Mark raises an eyebrow, because the earlier it gets, the more incoherent Roger seems. "Things?" he repeats.

"Yeah," says Roger. "Every song I write, I get all gushy over it and start saying 'Oh, it's the best one I've ever written.' And every fucking new drink I try in a bar, I say it's my new favorite. I want something to fill the gap Mimi left."

"She left two years ago," Mark points out.

Roger grins darkly. "And how many nights since then have I hooked up?"

Mark cannot think of an eloquent way to say "every single fucking one," so he says nothing at all.

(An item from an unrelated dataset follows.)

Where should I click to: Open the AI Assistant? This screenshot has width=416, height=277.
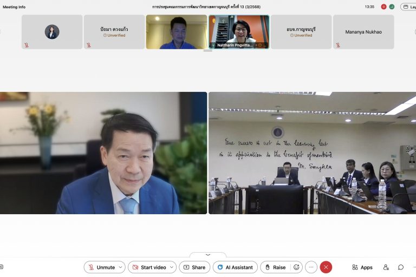(x=235, y=267)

He knows what Roger is thinking, and he knows that Roger knows what he is thinking.

"What are you gonna do about it, then?" Mark asks, and wonders how the hell he got to discussing Roger's love life problems when he himself hasn't had sex in four years, way back then when Maureen was straight like every other hot girl in the fucking city.

Roger shrugs. "I don't want to pursue someone again," he admits, sounding almost shy. Nervous, even. "But I don't know if I can live my life alone."

"You have a best friend," Mark points out, and hopes he does not sound as nagging to Roger as he does in his own mind. "I'm here for you," he adds, and at least now he sounds cliché instead of just plain ridiculous.

With a loud sigh, Roger mutters, "You know what I meant."

"I'm here for you, though," Mark repeats, and leans over to kiss Roger firmly on the mouth.

Roger pulls back. "You're drunk," he says, "and you kiss worse than April ever did, which was pretty damn bad." He is remarkably calm about the whole thing, unsurprised and expressionless. "Do you want me to carry you home? You're as light as… well, as Mimi, I guess."

Mark shakes his head, wrestling free from Roger's grip on his shoulder. "I can walk on my own, thanks," he snarls.

"Hey," says Roger. "Hey, hey." Without waiting for permission, he scoops Mark effortlessly into his own arms and begins the journey to the loft. Mark squirms, deeply embarrassed to be slung over Roger's shoulder but also somewhat comforted. After several minutes, he calms down, hanging loosely and, god, he is so exhausted. He is asleep before they reach the top of the stairs, and Roger lays him down gently on the bed.

"I don't love you," Roger says softly to his unconscious roommate, "that way. And I couldn't do that to you anyway." Drunk as he is, he lets every word spill from his mouth, uncensored. "Besides, Mark," he adds, "you were drunk."

Even in the throes of intoxication, Roger cannot recognize his own condition. Yet, as Mark finds himself thinking so often, a serene drunk is a thoughtless one, and if Roger can find himself without any worries and self-consciousness, well, good for him.

He, at least, can enjoy the last few remaining moments of his Wednesday night before dawn blooms and another headache blossoms.

While Mark is not so lucky, chances are, he will awake to the smell of coffee and the sneaking yet unconfirmed suspicion that something happened last night that bears no consequence whatsoever and is not to be discussed ever again.